California Attorney General Rob Bonta, also a plaintiff in the case, said that “as the state records its driest year in nearly a century, Californians are acutely aware of the value of water and its critical importance to sustaining our communities, ecosystems, and agriculture.”
“We’re pleased that the district court agreed to vacate this unlawful Trump-era rule and restore California’s authority under Section 401 of the Clean Water Act,” Bonta added. “State agencies rely on Section 401 to safeguard our precious resources by ensuring that federal projects meet the state’s robust water quality requirements.”
GOOD NEWS! We secured a decision by the District Court vacating an unlawful Trump-era rule & restoring the state’s Clean Water Act authority.
As CA records its driest year in nearly a century, we won’t stop fighting to safeguard this precious resource!https://t.co/R8pdBNEjUE
— Rob Bonta (@AGRobBonta) October 22, 2021
Jennifer Marshall, general counsel for American Rivers, said that “the Trump administration’s unlawful 401 rules abandoned the Clean Water Act’s commitment to provide a voice for states and communities to protect and manage their rivers and streams, allowing potentially harmful projects to escape critical local review.”
“We’re proud to have played a role in protecting the rights of states and tribes to defend clean water safeguards,” she added.

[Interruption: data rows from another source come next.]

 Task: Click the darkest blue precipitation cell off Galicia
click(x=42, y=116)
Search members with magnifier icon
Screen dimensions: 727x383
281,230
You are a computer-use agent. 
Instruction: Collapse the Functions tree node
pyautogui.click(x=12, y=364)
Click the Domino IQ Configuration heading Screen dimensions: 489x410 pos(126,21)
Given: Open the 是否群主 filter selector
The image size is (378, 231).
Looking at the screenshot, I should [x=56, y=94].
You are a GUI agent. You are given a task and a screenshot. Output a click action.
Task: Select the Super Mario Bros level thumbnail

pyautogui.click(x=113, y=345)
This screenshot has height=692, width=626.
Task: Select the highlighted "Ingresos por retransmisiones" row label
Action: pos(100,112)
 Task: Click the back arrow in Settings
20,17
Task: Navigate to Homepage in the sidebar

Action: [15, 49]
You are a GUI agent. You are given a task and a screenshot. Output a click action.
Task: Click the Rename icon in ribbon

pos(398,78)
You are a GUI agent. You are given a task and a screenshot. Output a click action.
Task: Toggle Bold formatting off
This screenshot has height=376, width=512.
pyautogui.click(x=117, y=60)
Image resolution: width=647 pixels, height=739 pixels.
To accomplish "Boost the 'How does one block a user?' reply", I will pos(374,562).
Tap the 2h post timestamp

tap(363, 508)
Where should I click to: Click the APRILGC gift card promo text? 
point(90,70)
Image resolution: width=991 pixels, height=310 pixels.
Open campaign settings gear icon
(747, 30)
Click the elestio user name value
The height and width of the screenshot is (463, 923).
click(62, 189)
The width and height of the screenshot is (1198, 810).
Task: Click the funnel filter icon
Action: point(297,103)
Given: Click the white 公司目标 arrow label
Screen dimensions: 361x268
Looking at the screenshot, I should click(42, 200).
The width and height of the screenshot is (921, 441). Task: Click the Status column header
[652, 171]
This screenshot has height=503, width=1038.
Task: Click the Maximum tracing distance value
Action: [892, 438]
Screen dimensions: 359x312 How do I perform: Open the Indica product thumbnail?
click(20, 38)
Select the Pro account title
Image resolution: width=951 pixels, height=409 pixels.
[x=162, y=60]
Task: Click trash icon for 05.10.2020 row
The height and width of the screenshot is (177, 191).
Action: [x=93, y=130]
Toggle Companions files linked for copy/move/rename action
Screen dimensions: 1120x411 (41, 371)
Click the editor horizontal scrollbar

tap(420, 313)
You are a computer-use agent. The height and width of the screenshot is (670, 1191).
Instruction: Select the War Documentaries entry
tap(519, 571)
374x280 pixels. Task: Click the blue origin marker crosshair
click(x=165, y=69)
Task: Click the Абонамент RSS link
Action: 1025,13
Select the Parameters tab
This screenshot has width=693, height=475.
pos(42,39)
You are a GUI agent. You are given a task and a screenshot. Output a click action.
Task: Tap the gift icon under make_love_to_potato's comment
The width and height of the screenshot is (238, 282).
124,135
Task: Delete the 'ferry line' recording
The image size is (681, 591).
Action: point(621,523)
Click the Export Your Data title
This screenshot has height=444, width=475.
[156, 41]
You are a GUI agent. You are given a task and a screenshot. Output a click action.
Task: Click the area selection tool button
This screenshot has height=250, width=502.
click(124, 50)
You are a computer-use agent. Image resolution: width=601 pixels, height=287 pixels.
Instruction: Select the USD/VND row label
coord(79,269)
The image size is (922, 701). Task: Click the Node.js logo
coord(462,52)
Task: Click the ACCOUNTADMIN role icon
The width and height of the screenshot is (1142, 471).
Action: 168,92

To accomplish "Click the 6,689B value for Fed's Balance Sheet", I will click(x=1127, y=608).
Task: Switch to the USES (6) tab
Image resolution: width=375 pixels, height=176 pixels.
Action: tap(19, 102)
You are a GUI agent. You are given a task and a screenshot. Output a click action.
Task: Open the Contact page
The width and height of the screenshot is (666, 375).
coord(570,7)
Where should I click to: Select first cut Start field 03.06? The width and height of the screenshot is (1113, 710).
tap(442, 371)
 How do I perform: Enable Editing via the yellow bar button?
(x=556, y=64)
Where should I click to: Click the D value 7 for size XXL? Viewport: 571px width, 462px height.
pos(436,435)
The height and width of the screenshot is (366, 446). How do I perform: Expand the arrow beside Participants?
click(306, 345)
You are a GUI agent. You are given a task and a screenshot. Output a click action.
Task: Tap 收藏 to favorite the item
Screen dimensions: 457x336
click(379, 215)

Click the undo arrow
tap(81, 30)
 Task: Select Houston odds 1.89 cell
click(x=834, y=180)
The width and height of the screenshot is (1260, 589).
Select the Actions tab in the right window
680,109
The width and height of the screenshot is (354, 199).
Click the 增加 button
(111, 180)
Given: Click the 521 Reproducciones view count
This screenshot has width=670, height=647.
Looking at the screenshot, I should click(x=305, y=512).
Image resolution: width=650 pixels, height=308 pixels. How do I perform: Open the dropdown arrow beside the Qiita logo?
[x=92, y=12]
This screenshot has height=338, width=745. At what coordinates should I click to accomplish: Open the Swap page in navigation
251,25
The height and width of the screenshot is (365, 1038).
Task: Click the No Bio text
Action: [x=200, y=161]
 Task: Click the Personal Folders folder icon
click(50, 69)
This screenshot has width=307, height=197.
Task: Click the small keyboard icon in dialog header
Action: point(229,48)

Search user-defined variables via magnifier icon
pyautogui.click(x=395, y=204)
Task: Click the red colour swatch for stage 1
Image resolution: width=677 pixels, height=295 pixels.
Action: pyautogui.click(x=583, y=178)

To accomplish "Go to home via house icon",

Redgie Collins, legal and policy director at California Trout, asserted that “the rule changes would have devastated California’s ability to manage its rivers. We are relieved hydroelectric projects must still comply with local and state rules to provide flowing water and protect fish.”
American Whitewater legal director Bob Nasdor said his organization is “thrilled to have defended the Clean Water Act from an attack that would have undermined the public’s ability to protect rivers and communities from harms to the environment and recreation opportunity at hydropower dams and other federally-licensed energy projects.”
Nasdor added that “this victory restores our access to information, time for review, and ability of the states to protect water quality that we’ve counted on for the past 50 years to ensure our rivers are safe, healthy, and accessible.”